Task to complete →
Output every row below verbatim, in its original order.

━━ Source material ━━

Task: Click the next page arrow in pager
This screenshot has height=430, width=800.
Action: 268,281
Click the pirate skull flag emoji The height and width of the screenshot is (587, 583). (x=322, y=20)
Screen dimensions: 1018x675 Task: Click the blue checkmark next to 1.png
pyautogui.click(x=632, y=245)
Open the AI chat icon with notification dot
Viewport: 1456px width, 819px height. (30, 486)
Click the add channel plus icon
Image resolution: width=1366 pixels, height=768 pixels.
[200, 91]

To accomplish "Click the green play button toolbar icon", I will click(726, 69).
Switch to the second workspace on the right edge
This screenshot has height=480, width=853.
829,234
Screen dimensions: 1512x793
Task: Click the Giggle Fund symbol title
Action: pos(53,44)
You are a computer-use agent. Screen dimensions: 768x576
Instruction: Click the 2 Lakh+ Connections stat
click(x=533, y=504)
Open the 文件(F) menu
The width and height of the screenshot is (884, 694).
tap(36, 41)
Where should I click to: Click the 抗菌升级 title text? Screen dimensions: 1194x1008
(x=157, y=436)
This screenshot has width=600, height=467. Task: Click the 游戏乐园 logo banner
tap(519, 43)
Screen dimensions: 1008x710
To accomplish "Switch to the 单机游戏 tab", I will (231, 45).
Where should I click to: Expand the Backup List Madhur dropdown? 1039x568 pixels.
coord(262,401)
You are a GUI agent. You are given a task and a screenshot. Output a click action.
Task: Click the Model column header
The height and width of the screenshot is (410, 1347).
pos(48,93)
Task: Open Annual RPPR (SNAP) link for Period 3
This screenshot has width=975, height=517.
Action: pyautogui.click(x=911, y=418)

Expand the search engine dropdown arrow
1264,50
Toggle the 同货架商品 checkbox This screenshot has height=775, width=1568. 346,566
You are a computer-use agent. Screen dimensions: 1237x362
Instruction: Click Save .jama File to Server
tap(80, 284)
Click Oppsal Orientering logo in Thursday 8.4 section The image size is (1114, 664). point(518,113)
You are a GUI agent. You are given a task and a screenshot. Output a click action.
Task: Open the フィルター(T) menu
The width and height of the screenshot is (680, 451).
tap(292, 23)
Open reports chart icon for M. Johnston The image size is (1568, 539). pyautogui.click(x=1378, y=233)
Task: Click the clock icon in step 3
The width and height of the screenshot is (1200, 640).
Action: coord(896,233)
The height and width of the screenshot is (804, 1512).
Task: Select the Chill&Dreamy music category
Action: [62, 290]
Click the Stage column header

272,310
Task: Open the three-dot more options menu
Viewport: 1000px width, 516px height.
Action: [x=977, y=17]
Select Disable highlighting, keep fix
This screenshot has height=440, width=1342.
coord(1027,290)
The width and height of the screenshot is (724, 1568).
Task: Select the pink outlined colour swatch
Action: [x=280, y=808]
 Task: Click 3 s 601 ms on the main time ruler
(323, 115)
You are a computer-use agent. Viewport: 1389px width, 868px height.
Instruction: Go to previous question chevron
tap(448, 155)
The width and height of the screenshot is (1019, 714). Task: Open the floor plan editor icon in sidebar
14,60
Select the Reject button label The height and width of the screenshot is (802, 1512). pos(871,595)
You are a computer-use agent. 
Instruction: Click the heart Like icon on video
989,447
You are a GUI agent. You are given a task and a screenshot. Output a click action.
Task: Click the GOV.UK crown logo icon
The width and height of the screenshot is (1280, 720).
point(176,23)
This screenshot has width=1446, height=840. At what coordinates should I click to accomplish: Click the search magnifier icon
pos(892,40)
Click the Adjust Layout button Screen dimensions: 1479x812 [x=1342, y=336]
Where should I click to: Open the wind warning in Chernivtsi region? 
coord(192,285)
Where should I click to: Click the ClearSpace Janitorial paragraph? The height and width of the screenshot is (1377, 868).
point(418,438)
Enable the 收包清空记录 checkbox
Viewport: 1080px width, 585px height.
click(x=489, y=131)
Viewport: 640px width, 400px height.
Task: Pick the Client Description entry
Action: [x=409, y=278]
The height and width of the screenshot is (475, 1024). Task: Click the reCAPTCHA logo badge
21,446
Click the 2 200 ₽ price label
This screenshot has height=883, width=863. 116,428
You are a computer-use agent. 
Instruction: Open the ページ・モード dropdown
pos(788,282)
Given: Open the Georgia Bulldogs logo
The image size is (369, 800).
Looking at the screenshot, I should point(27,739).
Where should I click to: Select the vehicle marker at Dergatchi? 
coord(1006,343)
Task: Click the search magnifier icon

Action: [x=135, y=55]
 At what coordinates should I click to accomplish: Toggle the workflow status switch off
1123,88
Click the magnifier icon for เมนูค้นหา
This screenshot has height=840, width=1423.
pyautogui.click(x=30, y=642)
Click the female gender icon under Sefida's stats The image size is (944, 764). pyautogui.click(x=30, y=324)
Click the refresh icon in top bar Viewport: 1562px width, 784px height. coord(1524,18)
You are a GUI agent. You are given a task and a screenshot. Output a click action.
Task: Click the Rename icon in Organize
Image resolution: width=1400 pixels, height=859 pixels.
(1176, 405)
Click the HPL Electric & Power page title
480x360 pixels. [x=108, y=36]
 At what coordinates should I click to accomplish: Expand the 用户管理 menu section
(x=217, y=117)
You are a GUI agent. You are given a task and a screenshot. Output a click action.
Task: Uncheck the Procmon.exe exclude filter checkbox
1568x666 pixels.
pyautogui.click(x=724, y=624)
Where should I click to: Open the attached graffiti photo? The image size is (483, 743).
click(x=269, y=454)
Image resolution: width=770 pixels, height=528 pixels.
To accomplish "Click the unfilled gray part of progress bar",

━━━

Finished answer →
Task: Click the next page arrow in pager
This screenshot has height=430, width=800.
Action: 268,281
Click the pirate skull flag emoji The height and width of the screenshot is (587, 583). (x=322, y=20)
Screen dimensions: 1018x675 Task: Click the blue checkmark next to 1.png
pyautogui.click(x=632, y=245)
Open the AI chat icon with notification dot
Viewport: 1456px width, 819px height. (30, 486)
Click the add channel plus icon
Image resolution: width=1366 pixels, height=768 pixels.
[200, 91]

To accomplish "Click the green play button toolbar icon", I will click(726, 69).
Switch to the second workspace on the right edge
This screenshot has height=480, width=853.
829,234
Screen dimensions: 1512x793
Task: Click the Giggle Fund symbol title
Action: pos(53,44)
You are a computer-use agent. Screen dimensions: 768x576
Instruction: Click the 2 Lakh+ Connections stat
click(x=533, y=504)
Open the 文件(F) menu
The width and height of the screenshot is (884, 694).
tap(36, 41)
Where should I click to: Click the 抗菌升级 title text? Screen dimensions: 1194x1008
(x=157, y=436)
This screenshot has width=600, height=467. Task: Click the 游戏乐园 logo banner
tap(519, 43)
Screen dimensions: 1008x710
To accomplish "Switch to the 单机游戏 tab", I will (231, 45).
Where should I click to: Expand the Backup List Madhur dropdown? 1039x568 pixels.
coord(262,401)
You are a GUI agent. You are given a task and a screenshot. Output a click action.
Task: Click the Model column header
The height and width of the screenshot is (410, 1347).
pos(48,93)
Task: Open Annual RPPR (SNAP) link for Period 3
This screenshot has width=975, height=517.
Action: pyautogui.click(x=911, y=418)

Expand the search engine dropdown arrow
1264,50
Toggle the 同货架商品 checkbox This screenshot has height=775, width=1568. 346,566
You are a computer-use agent. Screen dimensions: 1237x362
Instruction: Click Save .jama File to Server
tap(80, 284)
Click Oppsal Orientering logo in Thursday 8.4 section The image size is (1114, 664). point(518,113)
You are a GUI agent. You are given a task and a screenshot. Output a click action.
Task: Open the フィルター(T) menu
The width and height of the screenshot is (680, 451).
tap(292, 23)
Open reports chart icon for M. Johnston The image size is (1568, 539). pyautogui.click(x=1378, y=233)
Task: Click the clock icon in step 3
The width and height of the screenshot is (1200, 640).
Action: coord(896,233)
The height and width of the screenshot is (804, 1512).
Task: Select the Chill&Dreamy music category
Action: [62, 290]
Click the Stage column header

272,310
Task: Open the three-dot more options menu
Viewport: 1000px width, 516px height.
Action: [x=977, y=17]
Select Disable highlighting, keep fix
This screenshot has height=440, width=1342.
coord(1027,290)
The width and height of the screenshot is (724, 1568).
Task: Select the pink outlined colour swatch
Action: [x=280, y=808]
 Task: Click 3 s 601 ms on the main time ruler
(323, 115)
You are a computer-use agent. Viewport: 1389px width, 868px height.
Instruction: Go to previous question chevron
tap(448, 155)
The width and height of the screenshot is (1019, 714). Task: Open the floor plan editor icon in sidebar
14,60
Select the Reject button label The height and width of the screenshot is (802, 1512). pos(871,595)
You are a computer-use agent. 
Instruction: Click the heart Like icon on video
989,447
You are a GUI agent. You are given a task and a screenshot. Output a click action.
Task: Click the GOV.UK crown logo icon
The width and height of the screenshot is (1280, 720).
point(176,23)
This screenshot has width=1446, height=840. At what coordinates should I click to accomplish: Click the search magnifier icon
pos(892,40)
Click the Adjust Layout button Screen dimensions: 1479x812 [x=1342, y=336]
Where should I click to: Open the wind warning in Chernivtsi region? 
coord(192,285)
Where should I click to: Click the ClearSpace Janitorial paragraph? The height and width of the screenshot is (1377, 868).
point(418,438)
Enable the 收包清空记录 checkbox
Viewport: 1080px width, 585px height.
click(x=489, y=131)
Viewport: 640px width, 400px height.
Task: Pick the Client Description entry
Action: [x=409, y=278]
The height and width of the screenshot is (475, 1024). Task: Click the reCAPTCHA logo badge
21,446
Click the 2 200 ₽ price label
This screenshot has height=883, width=863. 116,428
You are a computer-use agent. 
Instruction: Open the ページ・モード dropdown
pos(788,282)
Given: Open the Georgia Bulldogs logo
The image size is (369, 800).
Looking at the screenshot, I should point(27,739).
Where should I click to: Select the vehicle marker at Dergatchi? 
coord(1006,343)
Task: Click the search magnifier icon

Action: [x=135, y=55]
 At what coordinates should I click to accomplish: Toggle the workflow status switch off
1123,88
Click the magnifier icon for เมนูค้นหา
This screenshot has height=840, width=1423.
pyautogui.click(x=30, y=642)
Click the female gender icon under Sefida's stats The image size is (944, 764). pyautogui.click(x=30, y=324)
Click the refresh icon in top bar Viewport: 1562px width, 784px height. coord(1524,18)
You are a GUI agent. You are given a task and a screenshot. Output a click action.
Task: Click the Rename icon in Organize
Image resolution: width=1400 pixels, height=859 pixels.
(1176, 405)
Click the HPL Electric & Power page title
480x360 pixels. [x=108, y=36]
 At what coordinates should I click to accomplish: Expand the 用户管理 menu section
(x=217, y=117)
You are a GUI agent. You are given a task and a screenshot. Output a click action.
Task: Uncheck the Procmon.exe exclude filter checkbox
1568x666 pixels.
pyautogui.click(x=724, y=624)
Where should I click to: Open the attached graffiti photo? The image size is (483, 743).
click(x=269, y=454)
Image resolution: width=770 pixels, height=528 pixels.
To accomplish "Click the unfilled gray part of progress bar",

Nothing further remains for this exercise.